I'm a high school senior with a great interest in lighting design. I also enjoy set construction. I'm a serious technical student somewhat considering a career in theatre.


----------



## icewolf08 (Aug 26, 2008)

Well, welcome to the booth. We have a vast amount of collective knowledge that we love to share, and we are quite the fun loving crowd. Ask any questions you have, and offer up any answers you can. Make friends with the search feature.

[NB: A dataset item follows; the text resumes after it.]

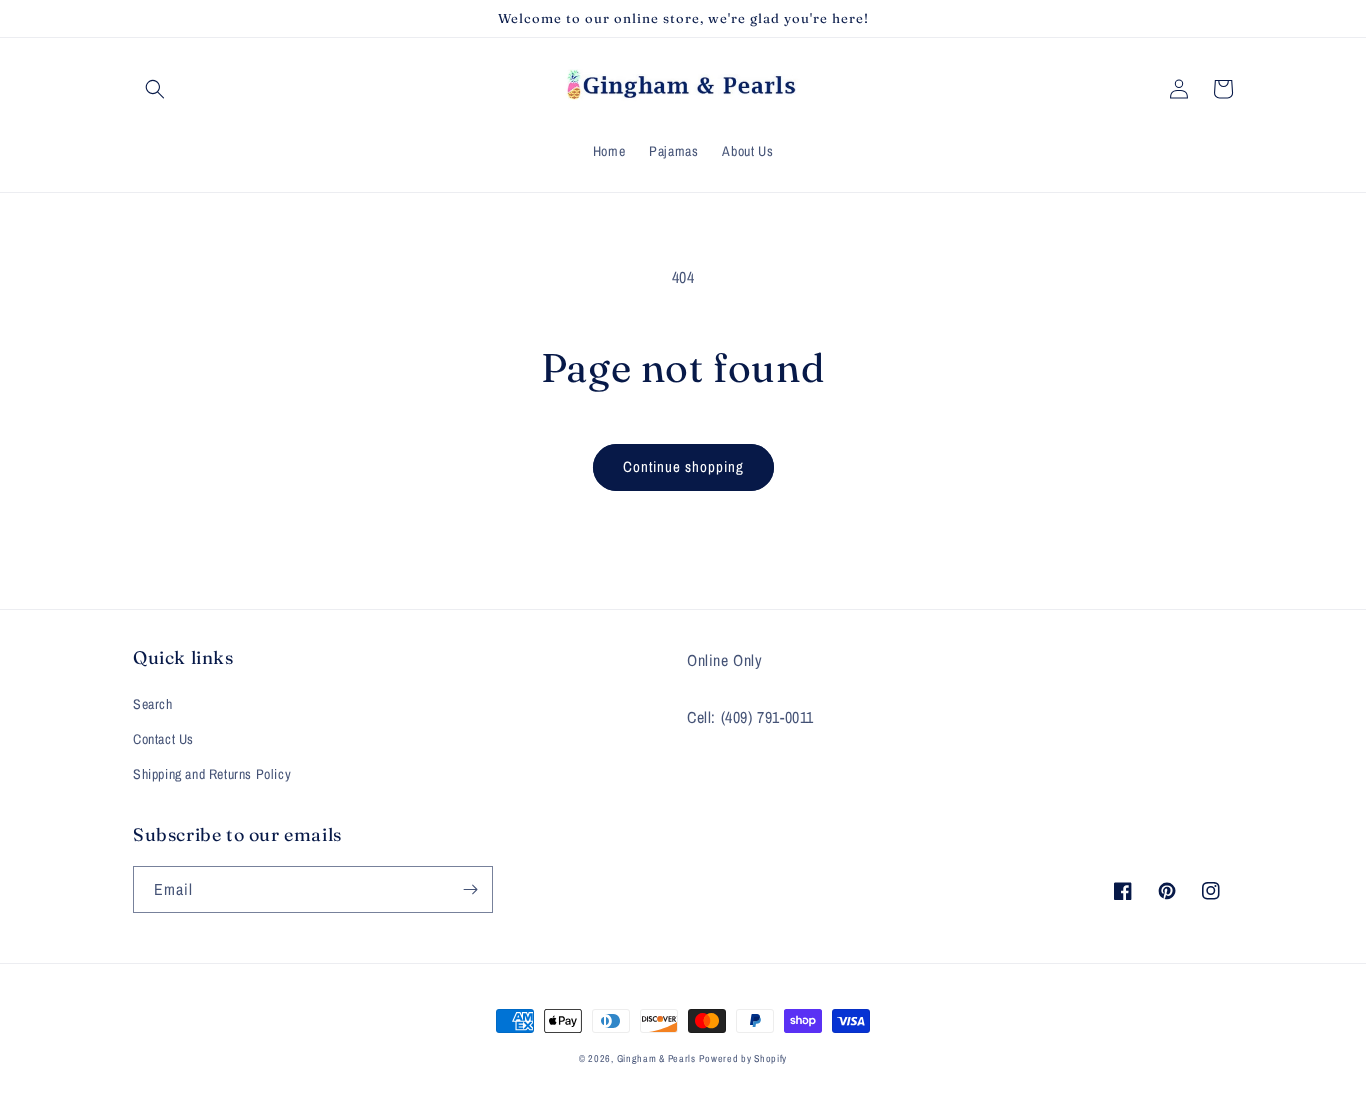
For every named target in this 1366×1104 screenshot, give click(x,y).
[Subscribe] (470, 889)
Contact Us (163, 739)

Then tell us more about yourself, where you go to school, do you have a web site, etc.

Enjoy!


----------



## cdub260 (Aug 26, 2008)

JessieJL9109 said:


> I'm a high school senior with a great interest in lighting design. I also enjoy set construction. I'm a serious technical student somewhat considering a career in theatre.



Welcome to the booth. You'll find a wealth of knowledge in both of those areas here on Controlbooth. A theatre career is rarely easy, but almost always a lot of fun. You'll know soon enough whether theatre is where you belong.


----------



## derekleffew (Aug 26, 2008)

JessieJL9109 said:


> ...I'm a serious technical student somewhat considering a career in theatre.


Our standard mantra around here: 
If you can find *any* other vocation that fulfills you, choose that instead.

Not being pessimistic, merely pragmatic. Welcome to the Booth.


----------



## Hughesie (Aug 27, 2008)

Welcome to CB where the opinions and good advice blend into one


----------



## Serendipity (Aug 28, 2008)

Hughesie89 said:


> Welcome to CB where the opinions and good advice blend into one


And sarcastic bad advice, that you need to watch out for!  
Welcome to the booth!


----------



## philhaney (Aug 28, 2008)

Serendipity said:


> And sarcastic bad advice, that you need to watch out for!




Where? 

I haven't seen any of that here.....


----------